## Selected excerpt
++++

President Brodhead on College Sports

Getting college sports right

I’m writing this column the day after a remarkable event. Each winter, the National Football Foundation holds a banquet to honor outstanding achievement associated with that sport—and this year, Duke claimed three honorees. Vice president and director of athletics Kevin White received the John L. Toner Award for excellence in athletics administration. An alumnus of the School of Medicine, Tom Catena M.D. ’92, was one of two recipients of the Gold Medal for his extraordinary humanitarian work as the sole doctor at the Mother of Mercy Hospital, the only surgical hospital in central Sudan. (Before medical school, Catena was an All-American football player at Brown University.) And David Helton, a senior who led the ACC with 10.4 tackles per game while maintaining a 3.64 GPA as a psychology major, was singled out from seventeen finalists to be awarded the 2014 William V. Campbell Trophy as the nation’s top scholar-athlete.

While this celebration began with football, it gives us a chance to think more broadly about the purpose of college sports.

In the last few years, intercollegiate athletics has been a subject of growing controversy. The influx of money through media contracts has assumed an influence in profound tension with the amateur ideal encoded in current NCAA regulations. In the last year, we’ve seen courts make surprising and provocative rulings that have weakened the NCAA’s limits on preventing remuneration of student-athletes and opened the door to unionization. At the same time, the so-called “power conferences” have been allowed to create some of their own rules.

Through this series of events, the entire system threatens to tip toward a version of college athletics that would be very different from anything we ever had in mind. It could lead to an unhealthy imbalance between universities’ investments in sports, especially revenue sports, and other priorities. It could lead to treating student athletic achievement principally as an economic commodity. It could drive a deep wedge between athletes and the rest of the student body, in which athletes are treated as high-paid elites—that is to say, professionals.

++++

## Provided data
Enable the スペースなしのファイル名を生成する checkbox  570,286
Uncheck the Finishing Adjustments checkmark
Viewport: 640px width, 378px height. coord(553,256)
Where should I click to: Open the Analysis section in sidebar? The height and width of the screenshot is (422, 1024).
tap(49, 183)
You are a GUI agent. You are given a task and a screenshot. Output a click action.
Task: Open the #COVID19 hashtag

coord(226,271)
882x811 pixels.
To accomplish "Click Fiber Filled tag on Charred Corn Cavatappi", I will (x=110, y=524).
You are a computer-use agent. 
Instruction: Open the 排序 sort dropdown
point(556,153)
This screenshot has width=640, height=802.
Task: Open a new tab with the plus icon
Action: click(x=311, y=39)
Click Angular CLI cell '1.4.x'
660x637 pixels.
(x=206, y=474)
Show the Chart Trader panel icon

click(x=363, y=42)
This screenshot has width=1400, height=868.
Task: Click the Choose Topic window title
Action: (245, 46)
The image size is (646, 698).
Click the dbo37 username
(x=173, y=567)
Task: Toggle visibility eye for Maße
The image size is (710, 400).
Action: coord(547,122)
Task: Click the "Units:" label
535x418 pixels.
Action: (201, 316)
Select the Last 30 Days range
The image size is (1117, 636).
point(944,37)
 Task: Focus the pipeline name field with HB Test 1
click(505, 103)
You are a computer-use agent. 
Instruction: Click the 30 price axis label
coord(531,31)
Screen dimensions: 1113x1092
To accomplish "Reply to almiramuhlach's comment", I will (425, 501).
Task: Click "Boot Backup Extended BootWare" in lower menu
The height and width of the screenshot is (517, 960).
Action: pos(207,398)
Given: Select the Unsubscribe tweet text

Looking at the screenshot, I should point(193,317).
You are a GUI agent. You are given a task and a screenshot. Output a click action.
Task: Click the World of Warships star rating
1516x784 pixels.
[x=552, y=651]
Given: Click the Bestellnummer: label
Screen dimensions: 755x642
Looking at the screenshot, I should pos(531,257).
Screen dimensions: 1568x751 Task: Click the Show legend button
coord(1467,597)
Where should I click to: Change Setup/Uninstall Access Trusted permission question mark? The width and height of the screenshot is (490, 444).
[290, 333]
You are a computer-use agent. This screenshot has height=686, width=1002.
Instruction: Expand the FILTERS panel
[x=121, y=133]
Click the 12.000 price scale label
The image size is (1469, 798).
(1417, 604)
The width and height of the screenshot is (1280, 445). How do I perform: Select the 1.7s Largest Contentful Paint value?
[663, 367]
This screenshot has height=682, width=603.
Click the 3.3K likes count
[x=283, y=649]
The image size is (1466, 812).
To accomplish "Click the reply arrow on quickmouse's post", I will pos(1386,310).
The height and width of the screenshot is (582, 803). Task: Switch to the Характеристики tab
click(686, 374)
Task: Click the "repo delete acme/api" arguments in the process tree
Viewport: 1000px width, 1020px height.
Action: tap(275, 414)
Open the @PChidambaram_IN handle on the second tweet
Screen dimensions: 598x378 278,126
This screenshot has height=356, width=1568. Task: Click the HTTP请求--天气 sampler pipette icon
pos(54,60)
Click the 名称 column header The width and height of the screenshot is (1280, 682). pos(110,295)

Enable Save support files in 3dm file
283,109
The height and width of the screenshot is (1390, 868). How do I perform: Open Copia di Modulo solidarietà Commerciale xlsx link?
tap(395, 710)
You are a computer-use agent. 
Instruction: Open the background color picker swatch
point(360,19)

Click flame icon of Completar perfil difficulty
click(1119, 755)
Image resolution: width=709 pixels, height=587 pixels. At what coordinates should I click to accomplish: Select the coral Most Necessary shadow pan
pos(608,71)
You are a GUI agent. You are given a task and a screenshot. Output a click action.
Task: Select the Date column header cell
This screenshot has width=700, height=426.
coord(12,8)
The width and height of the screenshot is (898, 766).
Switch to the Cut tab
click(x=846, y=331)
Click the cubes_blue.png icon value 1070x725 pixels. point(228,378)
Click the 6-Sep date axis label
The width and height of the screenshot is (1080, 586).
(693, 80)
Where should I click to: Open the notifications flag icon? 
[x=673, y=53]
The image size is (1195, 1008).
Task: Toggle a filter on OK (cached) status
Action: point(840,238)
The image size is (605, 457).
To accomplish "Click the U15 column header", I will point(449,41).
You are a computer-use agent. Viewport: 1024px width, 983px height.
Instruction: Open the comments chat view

++++

## What you are asked to do
Quote the passage from the college sports column above word for word, starting at "While this celebration" and ending at "their own rules.".

## Solution to the exercise
While this celebration began with football, it gives us a chance to think more broadly about the purpose of college sports.

In the last few years, intercollegiate athletics has been a subject of growing controversy. The influx of money through media contracts has assumed an influence in profound tension with the amateur ideal encoded in current NCAA regulations. In the last year, we’ve seen courts make surprising and provocative rulings that have weakened the NCAA’s limits on preventing remuneration of student-athletes and opened the door to unionization. At the same time, the so-called “power conferences” have been allowed to create some of their own rules.